ススキ草原の清掃を続ける仙石原温泉旅館組合で組合長を務める 石村 郁夫さん 箱根町仙石原在住 60歳
ソロもこなす、まとめ役
○…金色に輝くススキ草原で仲間とともに長年清掃活動を続けてきた。草をかき分け虫に刺されてゴミを探す理由は、子どもの頃に駆けた草原をありのままに残したいから。昔はトラック数台だったポイ捨ての量もかなり減った。ゼロにはならないものの、この日は同じ組合のハッピを着て、地域の絆を感じる時だ。大涌谷の火山活動の際はかつてない苦境を共に乗り越えた。「私たちは理屈では逆らえない自然と共存している。ひたすら誠実に頑張る事を学びました」。名所を美しくするだけでなく、宿泊という仕事を磨き続けるため、仲間と地方へ視察旅行に出ることもある。
○…本業は明治4年創業という指折りの老舗宿で周りは野鳥のさえずりが響く原生林。周りにほとんど人は住んでいない。そのせいか玄関での接客から水道工事と、できる事は何でも一人でこなしてしまう。少年時代はヤマメやマスを求めて沢を歩き、名人として何度か釣り雑誌にも掲載された事も。明星中の卒業後は玉川学園高校、国学院大と進み、仙石原から通学する日々を送った。20代で父が役員を務める組合に仲間入り。それまで1日を首都圏で過ごしていたせいか、地元の人間関係の濃さと体育会系なノリに驚かされた。初日の歓迎会でお猪口に注いでまわっていると、コップで返ってくる。50杯ほど飲んで布団へ直行した。「私は28歳で痛風になりましたが、組合に大人にしてもらったようなものです」。
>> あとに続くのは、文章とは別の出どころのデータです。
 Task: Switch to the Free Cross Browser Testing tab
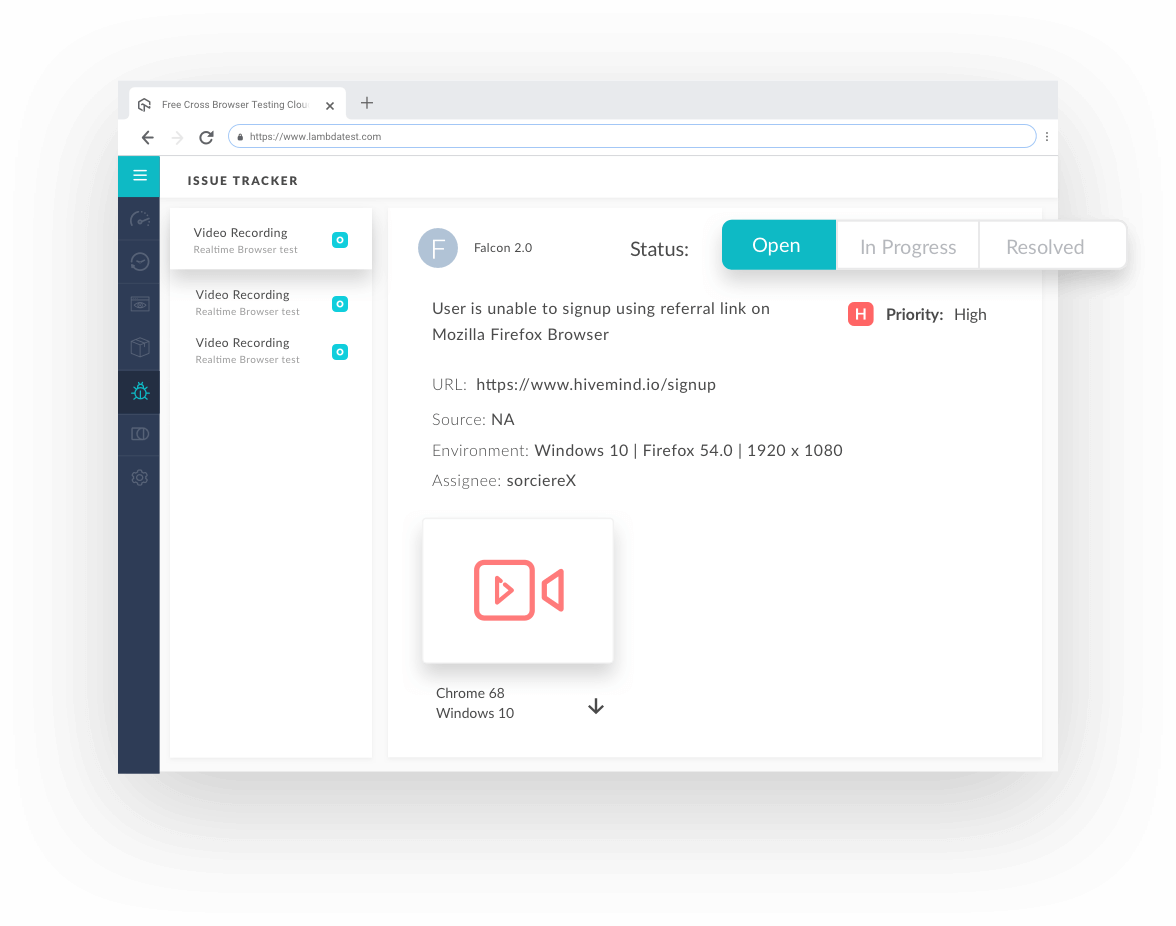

○…趣味は密かに練習するギターで、ブリティッシュロックが好き。小学生の時にテレビで見たライブ映像に刺激されて以来、レスポールなど名器を相棒にしてきた。今は休息の合間にギターや歌声などを多重録音して聴く、独りバンド状態。オリジナル曲を持っているそうだが非公開とのこと。硬派な表情を少しゆるめ「実はススキ祭りで演奏を、という声もあって…」。こればかりは仲間のもうひと押しが欲しいところだ。